Dean B. Atkinson, Jennifer L. Spillman and M. Hossein Bazargan

Department of Chemistry
Portland State University
Portland, OR 97207 USA

Email: AtkinsonD@pdx.edu

A kinetic reactor system is described which is intended for the investigation of gas phase reactions involving organic peroxy radicals of importance in atmospheric chemistry. The kinetic system uses the recently described continuous wave excitation cavity ring-down (CWCRD) spectroscopic technique to detect absorption by the peroxy radicals in the near-infrared (NIR) following laser photolytic production. Preliminary spectroscopic and reaction kinetics results are presented for the ethyl peroxy (C₂H₅O₂) and acetyl peroxy (CH₃C(O)O₂) radicals. Organic peroxy radicals are the secondary photochemical oxidation products from volatile organic compounds (VOCs) which are emitted into the atmosphere by both anthropogenic and biogenic sources. Since the reactivity of the peroxy radicals is much less than that of the nascently formed (generally through reaction with the strong oxidant OH) organic radicals, these species are key intermediates in the transformation of atmospheric VOCs to benign species or to compounds with shorter atmospheric lifetimes.
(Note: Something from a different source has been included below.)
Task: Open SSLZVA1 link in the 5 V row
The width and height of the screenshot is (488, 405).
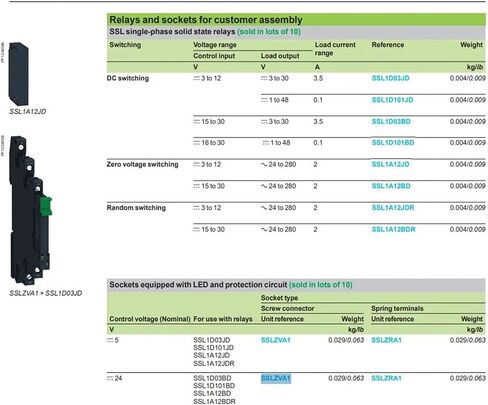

The reactor which is described is of the conventional slow flow design, able to access pressures between 5 and 1000 torr and temperatures between 275 and 400 K. Vacuum ultraviolet (193 nm) laser photolysis is used to generate ethyl or acetyl radicals from suitable precursors, which then react with excess oxygen to produce ethyl peroxy and acetyl peroxy radicals. The peroxy radical concentrations are selectively monitored via their structured NIR absorptions near 1.3 m m using CWCRD spectroscopy. A portion of the medium resolution spectrum of the ethyl peroxy radical is shown in Figure 1.

This spectrum is consistent in shape with that originally reported[1] and with a more recent report which utilized the pulsed cavity ring-down method.[2] The broadened spectrum is very conducive to kinetics experiments, but discrimination between peroxy radical species is trivial. Kinetic decays can be observed with and without addition of stable reactants. Preliminary kinetic results for the radical’s self-reactions and the oxidation reactions with nitric oxide will be presented.